Bob wanted to meet with me when Jillian and I made our intentions to marry clear. He and I met at a small Mexican restaurant in Green Bay. We ordered burritos and he told me about his concerns.
Bob was afraid his daughter was marrying someone who would force her to do things that she wouldn’t want. I imagined that he was afraid I was going to make her wear a burqa or adhere to Shariah law, which was very much in the news at the time. I could tell he was doing his version of looking out for his daughter.
I tried to address Bob’s concerns, putting my ego aside, but it’s hard and awkward to try to disprove someone’s negative perceptions of you. I assured Bob that in the house where I grew up, my mother was the glue that held our family together. Jillian would be the same.
Despite my assurances, Bob wasn’t convinced, and I could tell that I wasn’t going to be able to convince him. And that was OK.

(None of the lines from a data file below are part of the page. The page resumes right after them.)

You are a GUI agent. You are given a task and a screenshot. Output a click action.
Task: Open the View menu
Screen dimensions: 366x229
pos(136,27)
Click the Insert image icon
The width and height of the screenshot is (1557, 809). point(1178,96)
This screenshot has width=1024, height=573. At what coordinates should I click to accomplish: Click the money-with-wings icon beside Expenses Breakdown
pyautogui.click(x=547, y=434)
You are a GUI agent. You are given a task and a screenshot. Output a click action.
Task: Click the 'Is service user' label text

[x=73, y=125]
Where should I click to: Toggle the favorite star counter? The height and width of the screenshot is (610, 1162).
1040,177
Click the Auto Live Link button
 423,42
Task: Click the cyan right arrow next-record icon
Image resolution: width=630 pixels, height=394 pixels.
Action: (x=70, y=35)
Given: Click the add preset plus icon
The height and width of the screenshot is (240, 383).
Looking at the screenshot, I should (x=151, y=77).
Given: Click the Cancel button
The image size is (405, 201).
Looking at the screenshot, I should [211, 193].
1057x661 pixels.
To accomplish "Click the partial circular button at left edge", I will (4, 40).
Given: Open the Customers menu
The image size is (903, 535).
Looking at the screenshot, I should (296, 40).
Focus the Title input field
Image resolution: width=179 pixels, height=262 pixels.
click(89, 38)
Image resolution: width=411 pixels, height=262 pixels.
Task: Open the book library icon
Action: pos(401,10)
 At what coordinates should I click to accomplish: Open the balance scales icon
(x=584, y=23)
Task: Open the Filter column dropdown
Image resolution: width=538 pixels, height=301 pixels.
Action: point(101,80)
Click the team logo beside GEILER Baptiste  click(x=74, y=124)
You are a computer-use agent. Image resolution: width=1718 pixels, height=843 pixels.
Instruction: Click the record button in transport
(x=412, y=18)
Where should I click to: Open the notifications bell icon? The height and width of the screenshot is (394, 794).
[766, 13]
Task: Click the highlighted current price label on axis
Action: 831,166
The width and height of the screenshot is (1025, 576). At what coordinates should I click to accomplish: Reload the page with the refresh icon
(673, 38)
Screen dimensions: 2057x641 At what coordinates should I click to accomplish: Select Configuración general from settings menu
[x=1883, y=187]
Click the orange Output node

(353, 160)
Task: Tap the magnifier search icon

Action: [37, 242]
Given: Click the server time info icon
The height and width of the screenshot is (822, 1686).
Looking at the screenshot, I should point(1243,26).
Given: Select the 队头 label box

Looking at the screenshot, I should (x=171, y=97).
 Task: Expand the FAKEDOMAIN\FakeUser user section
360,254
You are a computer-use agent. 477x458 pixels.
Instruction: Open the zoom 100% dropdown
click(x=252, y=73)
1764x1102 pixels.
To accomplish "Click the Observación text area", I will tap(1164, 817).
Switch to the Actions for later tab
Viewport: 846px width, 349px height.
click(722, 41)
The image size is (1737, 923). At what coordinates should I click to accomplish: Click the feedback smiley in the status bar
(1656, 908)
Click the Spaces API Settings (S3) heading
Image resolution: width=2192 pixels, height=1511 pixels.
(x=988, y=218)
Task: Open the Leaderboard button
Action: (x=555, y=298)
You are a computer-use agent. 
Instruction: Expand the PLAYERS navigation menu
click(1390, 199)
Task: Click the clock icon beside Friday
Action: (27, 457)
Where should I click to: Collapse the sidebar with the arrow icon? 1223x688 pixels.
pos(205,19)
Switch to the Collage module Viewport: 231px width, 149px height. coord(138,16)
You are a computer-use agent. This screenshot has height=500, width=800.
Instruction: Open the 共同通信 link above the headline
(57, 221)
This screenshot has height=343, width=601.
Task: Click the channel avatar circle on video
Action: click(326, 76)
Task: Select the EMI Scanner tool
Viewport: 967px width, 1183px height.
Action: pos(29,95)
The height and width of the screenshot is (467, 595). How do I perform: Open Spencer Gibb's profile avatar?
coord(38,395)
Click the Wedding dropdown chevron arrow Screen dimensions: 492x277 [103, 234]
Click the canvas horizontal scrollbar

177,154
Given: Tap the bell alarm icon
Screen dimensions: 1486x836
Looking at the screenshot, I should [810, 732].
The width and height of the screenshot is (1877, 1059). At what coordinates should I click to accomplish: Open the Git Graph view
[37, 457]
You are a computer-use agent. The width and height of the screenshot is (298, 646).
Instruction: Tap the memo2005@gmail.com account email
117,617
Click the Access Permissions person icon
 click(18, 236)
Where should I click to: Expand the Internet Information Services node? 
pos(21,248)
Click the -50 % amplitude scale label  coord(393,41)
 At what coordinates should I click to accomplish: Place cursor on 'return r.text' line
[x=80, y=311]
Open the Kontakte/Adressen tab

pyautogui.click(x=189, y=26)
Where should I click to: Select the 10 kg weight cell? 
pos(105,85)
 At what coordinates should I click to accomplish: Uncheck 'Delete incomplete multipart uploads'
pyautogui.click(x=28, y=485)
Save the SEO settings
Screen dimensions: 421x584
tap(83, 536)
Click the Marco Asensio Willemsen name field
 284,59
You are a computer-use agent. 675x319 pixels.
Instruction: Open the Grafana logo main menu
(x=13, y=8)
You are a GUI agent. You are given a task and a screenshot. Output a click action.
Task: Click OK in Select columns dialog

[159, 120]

After Jillian and I matched to residencies in the Twin Cities, we married in a tiny ceremony in my parents’ living room with 10 people in attendance, including Jillian’s mother and grandmother. Bob did not attend.
Nine years later, Jillian and I have two children who have the gift of being raised by parents from two different countries, two different traditions and two different faiths. As for Bob, he visits occasionally and loves his grandchildren and calls me “a good guy.” My hope for my children is that they learn from our example to become compassionate humans who are accepting of others. I call that exerting my Muslim manhood.